The Nature of the Loss

The loss of a child is the most painful to bear and often disrupts both emotional and physical intimacy. The loss of a close friend or relative may or may not affect intimacy. Much depends on the relationship to the deceased and whether or not any unresolved issues remain. There is a slight spike in the divorce rate after the death of one's parent. Some people delay an inevitable divorce for the sake of an elderly parent. Others, unhappy in a marriage, decided after someone dies that life is too short and that divorce is an option.

Impact on Spiritual Beliefs

Rarely do one's spiritual beliefs remain the same after a painful loss. Spiritual devotions rise or fall. Not uncommonly, partners may differ in their spiritual attitudes after a tragic death. One might be angry at God; the other grieving but prayerful. Such differences can isolate the couple from one another, impeding the emotional closeness that is usually important during grief.

Quality of the Relationship

Generally, the closer a couple was before a tragic loss, the more likely they will sustain that closeness during grief. Couples dissatisfied in their relationship have the most to overcome during grief. They may be unable to support one another as effectively as they might if their relationship had been more intimate before.

Coping Styles

During major stress, trauma or grief, people move instinctively in one of three directions: towards others for support; away from others in isolation; against others with anger and conflict. All three of those reactions can happen in any person, but each of us has a "default drive"-a tendency to move naturally in one direction more often. For couples in grief, the most common tendency is for one partner to want to be alone while the other wishes to connect. This can then lead to conflict if not handled with understanding and compassion. Ideally, each will not emotionally oppose the other's preferred coping style and each will move out of their comfort zone and meet the other's needs periodically. Making the other "wrong" for wanting to be so isolated or so connected is never helpful.
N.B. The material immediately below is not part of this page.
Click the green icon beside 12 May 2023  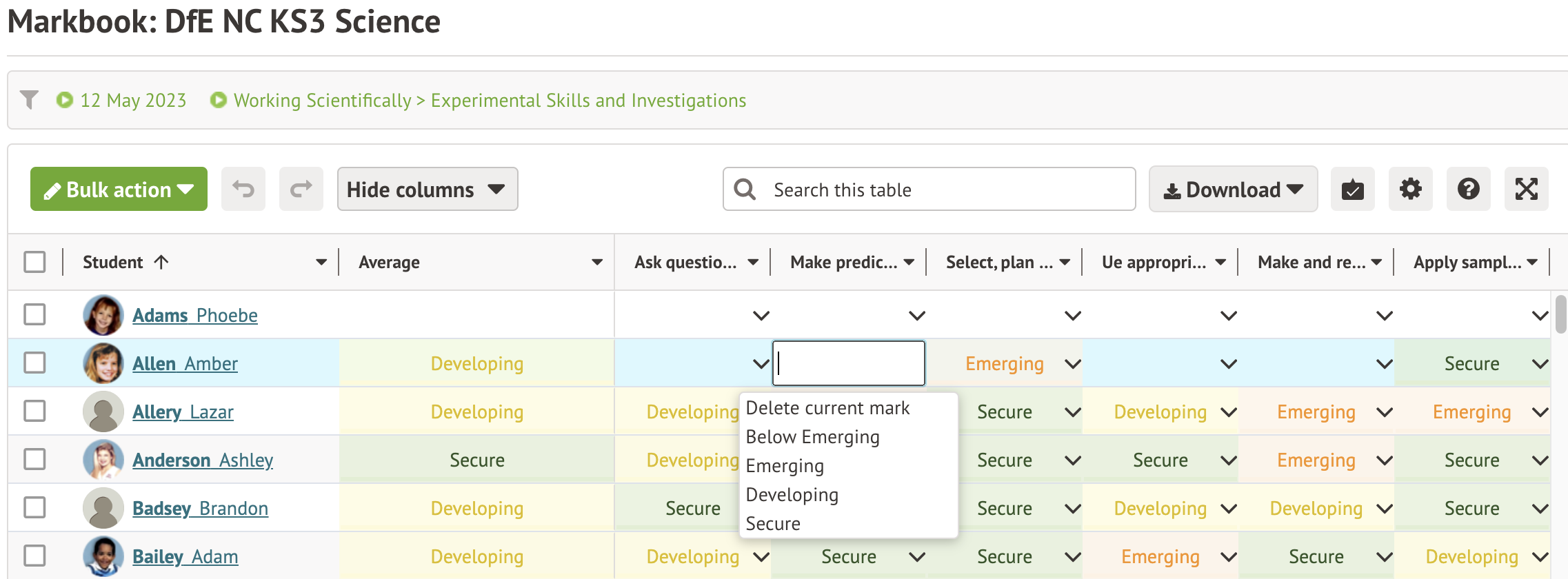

Four Pathways to Greater Intimacy

Intimacy is the closeness that comes from some form of verbal or non-verbal self-disclosure, of being able to "be who you are" in a context of warmth and acceptance. Intimacy is shared, not one-sided, and elevates the status of a relationship.
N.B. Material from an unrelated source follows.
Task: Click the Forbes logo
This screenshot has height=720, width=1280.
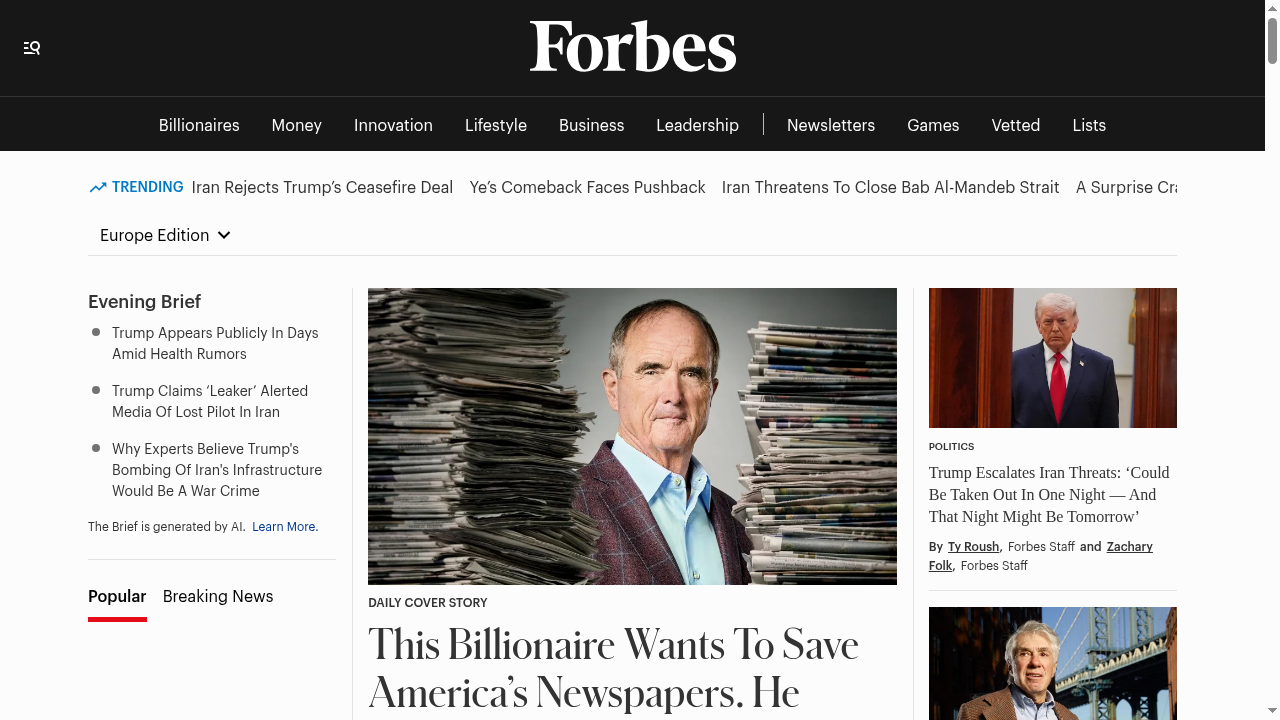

There are four pathways to intimacy; I call them the "Four T's": Intimacy through Thought, Talk, Touch and Togetherness. During profound grief, one or all of those areas will be affected. Intimacy through "Thought" is most common but rarely considered. It occurs when thoughts about another draw one closer emotionally and spiritually to that person. Such thoughts happen anywhere-while driving to work, reading or spending time with the other person. When intimacy is diminished or absent, one's thoughts about another tend to be negative. They promote isolation or conflict, not togetherness. In grief, one partner may feel helpless to soothe the other's pain and may actually harbor negative thoughts as a result. "Why can't she smile for a change . . .? Why does he have to be so cold? She'll never get over it and we'll never be the same again. If he cared about how I'm feeling he would . . ." and so on. When trying to improve closeness during grief, it helps to meditate on a partner's good and loving qualities, and to consider that his or her inadequacies right now may be a reflection of depression or ignorance, not lack of caring.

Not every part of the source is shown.